Uno dei convincimenti che si sono tramandati nel tempo nell’ambito dell’industria deimedia italiani riguarda una sorta di “diritto”, che farebbe capo alle imprese del settore, di poter utilizzare liberamente fino a tre minuti materiale protetto appartenente a terzi all’interno dei propri programmi e prodotti audiovisivi.
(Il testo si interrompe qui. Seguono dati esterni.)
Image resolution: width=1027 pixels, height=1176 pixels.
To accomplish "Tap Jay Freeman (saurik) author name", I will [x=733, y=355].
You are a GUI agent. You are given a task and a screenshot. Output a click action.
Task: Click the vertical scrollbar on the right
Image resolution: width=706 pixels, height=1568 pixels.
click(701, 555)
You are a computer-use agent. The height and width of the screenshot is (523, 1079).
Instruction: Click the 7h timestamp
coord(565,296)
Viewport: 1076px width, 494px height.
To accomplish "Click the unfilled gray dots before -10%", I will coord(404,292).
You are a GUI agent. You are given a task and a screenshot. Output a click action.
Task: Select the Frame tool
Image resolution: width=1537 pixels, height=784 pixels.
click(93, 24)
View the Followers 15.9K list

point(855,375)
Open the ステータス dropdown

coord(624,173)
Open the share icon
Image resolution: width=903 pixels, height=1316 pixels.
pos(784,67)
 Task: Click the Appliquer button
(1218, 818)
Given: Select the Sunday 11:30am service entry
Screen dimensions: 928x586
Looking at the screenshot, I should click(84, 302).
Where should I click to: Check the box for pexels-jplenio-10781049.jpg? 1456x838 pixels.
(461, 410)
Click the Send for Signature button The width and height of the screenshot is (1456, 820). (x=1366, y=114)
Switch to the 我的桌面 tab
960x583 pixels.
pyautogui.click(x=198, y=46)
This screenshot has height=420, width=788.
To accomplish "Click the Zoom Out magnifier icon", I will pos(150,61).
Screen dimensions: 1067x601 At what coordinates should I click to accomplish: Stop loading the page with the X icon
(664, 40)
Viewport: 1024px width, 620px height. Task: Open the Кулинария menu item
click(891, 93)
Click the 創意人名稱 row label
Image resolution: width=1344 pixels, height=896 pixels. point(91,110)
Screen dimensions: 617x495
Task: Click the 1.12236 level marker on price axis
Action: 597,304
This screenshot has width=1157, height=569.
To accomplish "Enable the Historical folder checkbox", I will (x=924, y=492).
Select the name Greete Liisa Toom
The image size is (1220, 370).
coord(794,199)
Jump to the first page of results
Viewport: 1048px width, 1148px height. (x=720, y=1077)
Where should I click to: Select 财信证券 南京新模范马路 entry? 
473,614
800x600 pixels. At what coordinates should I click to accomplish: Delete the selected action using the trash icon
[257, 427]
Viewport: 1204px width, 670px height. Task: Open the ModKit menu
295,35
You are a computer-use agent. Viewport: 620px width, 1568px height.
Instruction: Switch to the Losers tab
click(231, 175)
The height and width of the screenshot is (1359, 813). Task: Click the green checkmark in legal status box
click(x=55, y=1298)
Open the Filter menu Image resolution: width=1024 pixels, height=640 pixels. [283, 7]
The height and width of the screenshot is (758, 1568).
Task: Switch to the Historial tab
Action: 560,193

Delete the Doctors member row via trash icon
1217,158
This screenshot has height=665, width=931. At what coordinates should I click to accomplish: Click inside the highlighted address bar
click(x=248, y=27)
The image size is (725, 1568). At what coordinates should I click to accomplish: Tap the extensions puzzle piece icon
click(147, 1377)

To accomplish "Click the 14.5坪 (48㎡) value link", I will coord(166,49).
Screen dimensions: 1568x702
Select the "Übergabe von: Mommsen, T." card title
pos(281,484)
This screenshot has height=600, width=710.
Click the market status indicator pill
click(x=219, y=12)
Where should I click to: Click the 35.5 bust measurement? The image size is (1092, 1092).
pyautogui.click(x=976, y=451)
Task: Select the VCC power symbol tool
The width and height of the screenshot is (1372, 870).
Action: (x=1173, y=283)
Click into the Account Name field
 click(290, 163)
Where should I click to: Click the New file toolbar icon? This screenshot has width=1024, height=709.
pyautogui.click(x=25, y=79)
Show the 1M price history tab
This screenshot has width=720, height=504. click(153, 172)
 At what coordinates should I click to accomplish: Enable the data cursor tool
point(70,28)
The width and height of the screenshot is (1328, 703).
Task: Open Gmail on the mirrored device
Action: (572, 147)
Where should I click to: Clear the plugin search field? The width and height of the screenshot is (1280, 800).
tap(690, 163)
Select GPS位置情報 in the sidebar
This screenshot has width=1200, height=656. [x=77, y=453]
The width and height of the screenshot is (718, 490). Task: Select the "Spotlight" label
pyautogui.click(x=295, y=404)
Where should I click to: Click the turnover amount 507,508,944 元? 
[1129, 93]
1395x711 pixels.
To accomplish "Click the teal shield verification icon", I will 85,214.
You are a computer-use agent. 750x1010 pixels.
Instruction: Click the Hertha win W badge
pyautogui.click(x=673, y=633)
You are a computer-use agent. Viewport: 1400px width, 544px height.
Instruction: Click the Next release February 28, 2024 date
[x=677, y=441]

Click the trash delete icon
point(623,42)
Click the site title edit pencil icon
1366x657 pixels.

Tale presunto diritto, spesso confuso con il cosiddetto “diritto di cronaca”, troverebbe fondamento in una prassi invalsa per molti anni nel mondo della televisione e dell’audiovisivo e che si è tramandata da impresa a impresa senza che vi fosse il benché minimo sostegno normativo a legittimarla.
In realtà, l’impiego di materiale realizzato da terzi nell’esercizio delle proprie iniziative nel settore dei media audiovisivi può riguardare situazioni fra loro del tutto diverse come, ad esempio, il diritto di informare il pubblico attraverso la televisione circa accadimenti attuali di interesse collettivo e, di converso, l’impiego di contenuti di terzi, tutelati dalla legge autore, allo scopo di inserirne una parte all’interno di un prodotto audiovisivo o di un programma televisivo di propria realizzazione.
La sostanziale differenza fra i due casi, quello di utilizzare brevi estratti di programmi altrui per esercitare il diritto di cronaca, e quello di impossessarsi di porzioni di opere di terzi per completare una propria realizzazione, è evidente. Si tratta, infatti, di sfruttamenti che trovano radice in esigenze almeno apparentemente opposte: il diritto all’informazione, che oggi si esplicita soprattutto attraverso la comunicazione multimediale, e l’opportunità di impiegare brani di opere altrui per completare l’opera propria, rendendola in tal modo più appetibile al grande pubblico. Mentre il primo aspetto, quello puramente informativo, è regolato per legge, prevedendosi all’articolo 32-quater del Testo unico dei servizi di media audiovisivi e radiofonici la facoltà di sfruttamento, a determinate condizioni, di brani o parti di opere tutelate, il secondo passa attraverso il consenso espresso dal titolare dei diritti, il quale deve concedere una licenza a chi intenda avvalersi lecitamente di parte dei diritti che insistono sulla sua opera.
L’argomento che è stato qui sommariamente illustrato, è divenuto oggetto di una recente sentenza del Tribunale di Roma resa in una controversia che ha visto opposto un produttore cinematografico e un’impresa televisiva ( sentenza-17667-2015 ) in merito allo sfruttamento all’interno di un programma dell’emittente, di alcuni brani tratti da un film/documentario realizzato dal primo, i quali sono stati inseriti nello “special” televisivo senza informare l’autore e in carenza del suo consenso.
Oltre a censurare e a inibire tale comportamento dell’emittente, la decisione del tribunale ha enucleato nella propria articolata e approfondita analisi della vertenza alcuni ulteriori principi che possono essere così brevemente riassunti:
il fatto che un’emittente televisiva sia stata in precedenza licenziataria dei diritti su un film/ documentario, non l’autorizza a usarne dei brani in altri programmi televisivi senza il consenso espresso del titolare dei diritti su tali contenuti;
la durata della tutela temporale dei documentari è pari a quella delle opere cinematografiche, ove i primi possano essere considerati, per le caratteristiche che li connotano, opere creative;
le risultanze del Pubblico registro cinematografico e le indicazioni riportate sulla pellicola fanno fede circa la paternità e la provenienza dell’opera da un determinato produttore, salvo prova contraria, in base a quanto disposto dall’articolo 103, quinto comma, della legge autore.
Il giudice ha del pari escluso l’applicazione nel caso di specie dell’articolo 70 della legge 633/1941, in quanto tale norma consente il riassunto, la citazione o la riproduzione di un’opera solo per scopi di critica e di discussione e, comunque, a condizione che tali impieghi non si pongano in concorrenza con l’utilizzazione dell’opera riprodotta. Inoltre, nel caso in questione, essa stessa non era stata oggetto di critica o di discussione diretta, come la norma prescrive quale ulteriore requisito per la liceità dell’utilizzo.